FFT: why the reconstructions from different frequency-domain data produce the same result

Question

Does the (i)fftshift operation which changes the position of an certain value have something to do with the reconstructed image? If using zero-filling, cutting the data in frequency-domain also make no sense?

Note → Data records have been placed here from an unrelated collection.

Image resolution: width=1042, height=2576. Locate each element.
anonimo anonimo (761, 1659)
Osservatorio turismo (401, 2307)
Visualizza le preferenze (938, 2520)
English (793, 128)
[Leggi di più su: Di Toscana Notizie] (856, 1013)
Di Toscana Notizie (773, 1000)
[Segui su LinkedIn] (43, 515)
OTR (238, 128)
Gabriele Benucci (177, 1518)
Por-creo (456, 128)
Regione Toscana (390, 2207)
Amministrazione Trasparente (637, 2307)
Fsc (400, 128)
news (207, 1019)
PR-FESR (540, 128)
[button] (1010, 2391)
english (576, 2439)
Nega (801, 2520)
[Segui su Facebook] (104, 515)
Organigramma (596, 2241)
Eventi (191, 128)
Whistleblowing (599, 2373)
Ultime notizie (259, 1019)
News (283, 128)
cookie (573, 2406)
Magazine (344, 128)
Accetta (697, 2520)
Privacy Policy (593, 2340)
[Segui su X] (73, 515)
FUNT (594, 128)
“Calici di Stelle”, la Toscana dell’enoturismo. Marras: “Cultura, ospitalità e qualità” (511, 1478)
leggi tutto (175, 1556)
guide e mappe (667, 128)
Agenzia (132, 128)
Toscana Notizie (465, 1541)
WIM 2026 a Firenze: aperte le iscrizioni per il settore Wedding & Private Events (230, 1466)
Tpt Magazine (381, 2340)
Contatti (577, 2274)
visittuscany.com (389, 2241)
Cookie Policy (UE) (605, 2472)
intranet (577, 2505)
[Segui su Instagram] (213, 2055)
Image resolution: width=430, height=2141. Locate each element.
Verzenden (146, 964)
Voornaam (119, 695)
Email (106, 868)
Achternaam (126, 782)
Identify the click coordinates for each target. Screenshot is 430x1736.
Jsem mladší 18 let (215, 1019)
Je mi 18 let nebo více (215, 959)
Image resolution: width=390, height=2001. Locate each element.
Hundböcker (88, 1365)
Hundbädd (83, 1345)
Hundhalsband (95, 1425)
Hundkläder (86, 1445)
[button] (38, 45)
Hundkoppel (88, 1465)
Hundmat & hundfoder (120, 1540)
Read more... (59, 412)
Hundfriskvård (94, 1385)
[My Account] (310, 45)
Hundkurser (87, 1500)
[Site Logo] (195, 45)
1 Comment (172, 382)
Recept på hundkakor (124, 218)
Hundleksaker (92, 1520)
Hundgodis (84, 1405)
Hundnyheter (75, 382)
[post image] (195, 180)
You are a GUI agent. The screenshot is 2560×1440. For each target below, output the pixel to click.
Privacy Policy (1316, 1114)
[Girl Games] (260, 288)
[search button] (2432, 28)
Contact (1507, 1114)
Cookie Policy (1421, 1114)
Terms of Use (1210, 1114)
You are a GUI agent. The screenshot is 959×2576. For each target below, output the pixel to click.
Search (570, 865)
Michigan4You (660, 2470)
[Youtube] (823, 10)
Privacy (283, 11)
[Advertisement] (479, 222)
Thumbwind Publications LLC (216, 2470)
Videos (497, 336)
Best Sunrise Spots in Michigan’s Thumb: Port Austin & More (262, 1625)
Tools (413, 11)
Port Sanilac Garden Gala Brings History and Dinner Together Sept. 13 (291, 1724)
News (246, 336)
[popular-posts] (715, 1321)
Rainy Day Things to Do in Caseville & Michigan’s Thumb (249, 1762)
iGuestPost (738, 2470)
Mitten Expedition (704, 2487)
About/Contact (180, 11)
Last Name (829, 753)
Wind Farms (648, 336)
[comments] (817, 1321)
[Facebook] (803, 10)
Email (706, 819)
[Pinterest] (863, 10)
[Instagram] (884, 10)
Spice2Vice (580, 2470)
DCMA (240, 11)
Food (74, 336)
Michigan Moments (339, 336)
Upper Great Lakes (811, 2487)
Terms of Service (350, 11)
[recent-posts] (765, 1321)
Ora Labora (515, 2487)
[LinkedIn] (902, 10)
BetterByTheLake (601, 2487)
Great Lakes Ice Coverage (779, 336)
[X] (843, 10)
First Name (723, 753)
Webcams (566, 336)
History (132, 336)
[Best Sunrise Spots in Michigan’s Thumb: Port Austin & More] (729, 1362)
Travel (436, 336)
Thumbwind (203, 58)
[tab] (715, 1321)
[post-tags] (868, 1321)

A MATLAB demonstration:

I = imread('cameraman.tif');

% making 3 different frequency data
kraw = fft2(I);
kshift = fftshift(kraw);
kcut = kshift(:,1:end-64);

imshow(abs([kraw,kshift,kcut]),[])
% reconstructing
ToImage = @(x) uint8(abs(x));
Rraw = ToImage(ifft2(kraw));
Rshift = ToImage(ifft2(kshift));
Rcut = ToImage(ifft2(kcut,size(I,1),size(I,2)));
imshow([I,Rraw,Rshift,Rcut])

% metric the difference
ssim_raw = ssim(uint8(abs(Rraw)),I);
ssim_shift = ssim(uint8(abs(Rshift)),I);
ssim_cut = ssim(uint8(abs(Rcut)),I);
title(['SSIM:    1-----|-----',num2str(ssim_raw),'----|-----',num2str(ssim_shift),'----|-----',num2str(ssim_cut)])

Answer 1

I can't run matlab right now, but the general answer is that they have to produce different results. The DFT is an isomorphism, which means that there is one and only one spectrum for any image and one and only one image for any spectrum.

You should probably look at the actual coherent differences of the results. For instance, an fftshift in the frequency domain is equivalent to a linear phase multiplication in the spatial domain and will not affect the magnitude. The cut example surprises me, so I suspect its the result of how the ssim metric works. I am not familiar with it so I can't give any specifics.